Generic Prompt Construction
When working with LLMs, you need to invest a lot of thought into how you construct your prompt. A carefully constructed prompt with sufficient context can yield a very detailed response, but one without a lot of detail will produce a generic response and hallucinations.
For Ghostwriter to be able to help you answer your questions, it needs to have knowledge of the ever changing environment of your repl and your chat history. To succeed, we needed a way to take varying information from different sources, choose what to include and exclude, and convert it to any number of prompt formats to support any number of language models and APIs.
Ghostwriter Debugger is our AI-powered debugger that will proactively alert you on errors, and allow you to debug in just a single click.

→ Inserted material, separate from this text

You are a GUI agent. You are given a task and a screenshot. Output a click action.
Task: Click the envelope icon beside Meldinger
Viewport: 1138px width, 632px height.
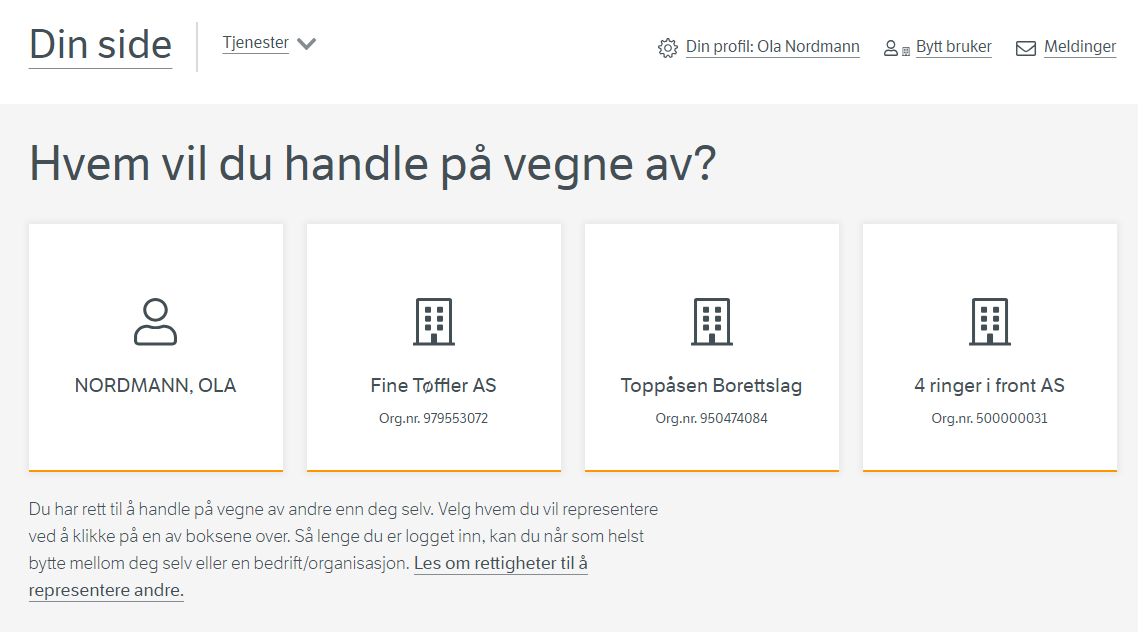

For Ghostwriter Debugger to work, we also need to support the many different ways programs display and throw errors. For example, a running web server can throw errors without pausing execution and continue to output logs, but a script is going to immediately stop with the last output being an error message.

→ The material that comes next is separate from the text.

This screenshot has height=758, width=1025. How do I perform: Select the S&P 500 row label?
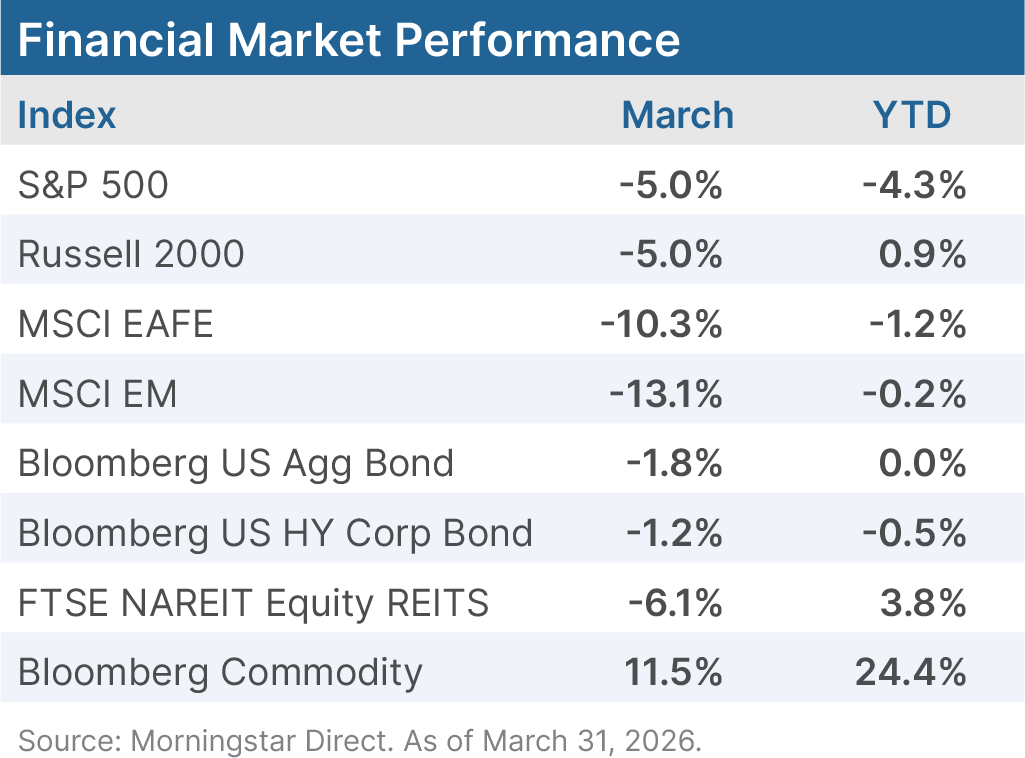point(93,185)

Getting Around Token Limits
Unfortunately, language models have a token limit on the input and output tokens. This makes it impossible for us to include all of your repl context, additional external context, and your entire chat history. To get around this, we use some heuristics we feel is a good balance to allow chat to have access to what is most important.
Limit the chat history and message length
Assuming that the most recent messages are the most important during a conversation, removing old messages is a good way to keep in these context limits.
A message to Ghostwriter counts as part of the prompt and the total limit, so we set a cap at
500 characters to allow more room for other parts of the prompt (chat history, larger responses, file context). If most users want to reference code they have written in a message and we are including file context already, you can get better results by asking Ghostwriter about the code itself instead of copying and pasting in each message.
Choosing the right context
For example, a small Repl might only have two files with a hundred or so lines of code. In that case, it’s easy to keep the full context of the repl when interacting with Ghostwriter. But what about larger and more complex Repls? It's impossible to include the entire project when prompting a language model, let alone your chat history, stack traces or any other information.
Some files are less relevant than others. A python project might have a directory called
.venv/, some linter files, some
pytest configurations, a
.gitignore file, and a bunch of
yaml CI build files. Are these really going to help make Ghostwriter give users better programming advice? Most likely not. The most relevant files would be things like
main.py and other source code.
This isnt always the case, but if you are programming and you are stuck, it's almost on the immediate task at hand. We can take advantage of this common flow, by assuming that the most important files for Ghostwriter to know about are the files you are currently working on and have recently worked on. Doing so gives Ghostwriter the most context on the task at hand and increases the likelihood that it assists you as would a true pair programmer.
Ghostwriter Chat will continue to improve as AI and LLMs become more capable. Context length will increase and inference will be faster, which means future versions of Ghostwriter, and other LLM-based applications, will only get smarter, faster, and more powerful.
These trends will allow us to unlock more seamless interaction with our IDE, leverage more relevant context, and allow Ghostwriter to do more complex actions. Ghostwriter will continue to evolve, become more agent-like, and start to be driving entire workflows.